[Extract]:
---------------

Fitting and running XGBoost model

To use XGBoost model we need to convert qualitative predictors to dummy variables with the following code.

dummies <- dummyVars(~ ., data=training.qualitative)
training.dummies <- as.data.frame(predict(dummies, training.qualitative))

training.imputed <- cbind(training.dummies, training.quantitative.imputed.pc)

training.imputed$SalePrice <- SalePrice

We split the data set into 2 parts: training data (90%) and testing data (20%).

inTrain <- createDataPartition(y = training.imputed$SalePrice, 
                               p = 0.90, 
                               list = FALSE)

num.variables <- dim(training.imputed)[2]

train.xgboost <- training.imputed[inTrain, ]

test.xgboost <- training.imputed[-inTrain, ]

The XGBoost model was fitted with the following code.

house.xgboost <- xgboost(data = data.matrix(train.xgboost[,-num.variables]),
                         label=data.matrix(train.xgboost[,num.variables]),
                 booster = "gblinear",
                 objective = "reg:linear",
                 max.depth = 20,
                 nround = 10000,
                 lambda = 0,
                 lambda_bias = 0,
                 alpha = 0, 
                 missing=NA, 
                 verbose = 0)

To evaluate the model according to the root-mean-squared-error (RMSE) between the logarithm of the predicted value and the logarithm of the observed sales price in the testing data, we use the following code:

pred.test.xgboost <- predict(house.xgboost, data.matrix(test.xgboost), missing=NA)

rmse <- sqrt( sum( (log(pred.test.xgboost) - log(test.xgboost$SalePrice))^2 , na.rm = TRUE ) / length(pred.test.xgboost) )

The rmse between the logarithm of the predicted value and the logarithm of the observed sales price in the testing data is 0.1759052.

Predicting with the XGBoost model

To generate the submission file, the following code was used:

n.indexs <- length(indexs)
indexs <- indexs[-n.indexs]

testing <- testing[, indexs]

# We retain Id 

Id <- testing$Id

# We exclude the first variable

testing <- testing %>%
            select(-Id)

indexs.quantitative <- sapply(testing, function(x) is.numeric(x))

# We split the train data set into quantitative variables and cualitatives variables.

testing.quantitative <- testing[, indexs.quantitative]

testing.qualitative <- testing[, !indexs.quantitative]

testing.qualitative <- testing.qualitative[, !nzv$nzv]

testing.quantitative <- testing.quantitative[, !nzv2$nzv]

tempData <- mice(testing.quantitative,m=5,maxit=50,meth='pmm',seed=1234, printFlag=FALSE)

testing.quantitative.imputed <- complete(tempData, 1)

testing.quantitative.imputed.pc <- predict(pre.proc, testing.quantitative.imputed)

testing.dummies <- as.data.frame(predict(dummies, testing.qualitative))

testing.imputed <- cbind(testing.dummies, testing.quantitative.imputed.pc)

pred.testing.xgboost <- predict(house.xgboost, data.matrix(testing.imputed), missing=NA)

submission <- data.frame(Id=Id, SalePrice=pred.testing.xgboost)
write.csv(submission, file="submission002.csv", row.names = FALSE, quote=FALSE)

The result of this submission on Kaggle was a RMSE of 0.17235, it represents an improvement of 0.11619 with respect to the simple linear model.

---------------

[Required task]: Rewrite the XGBoost text from the words "testing.quantitative <- testing.quantitative[, !nzv2$nzv]" through the words "<- predict(pre.proc, testing.quantitative.imputed)", swapping "tempData" for "imputedData" everywhere it appears.

[Data extract]:
---------------

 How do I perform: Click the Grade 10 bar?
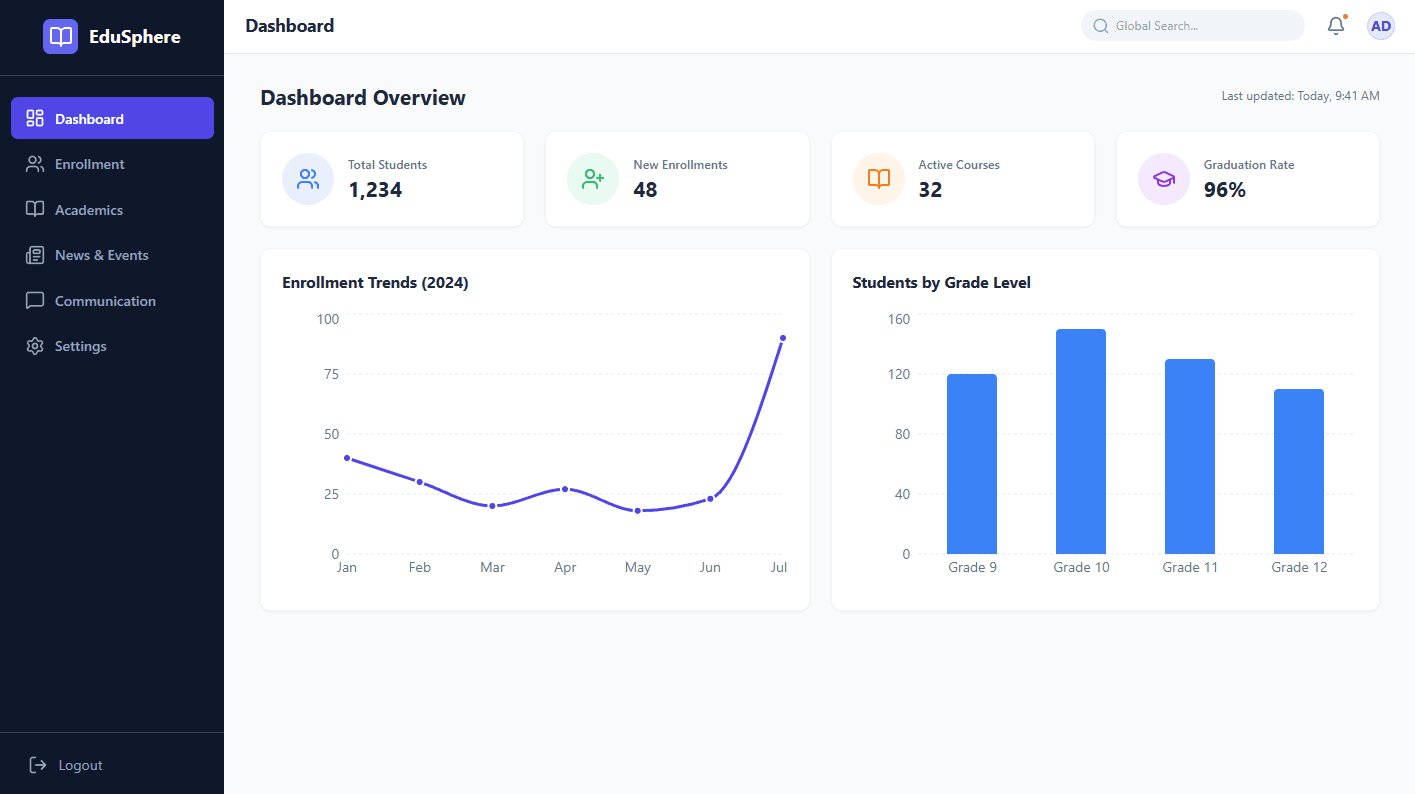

---------------

[Full output]:
testing.quantitative <- testing.quantitative[, !nzv2$nzv]

imputedData <- mice(testing.quantitative,m=5,maxit=50,meth='pmm',seed=1234, printFlag=FALSE)

testing.quantitative.imputed <- complete(imputedData, 1)

testing.quantitative.imputed.pc <- predict(pre.proc, testing.quantitative.imputed)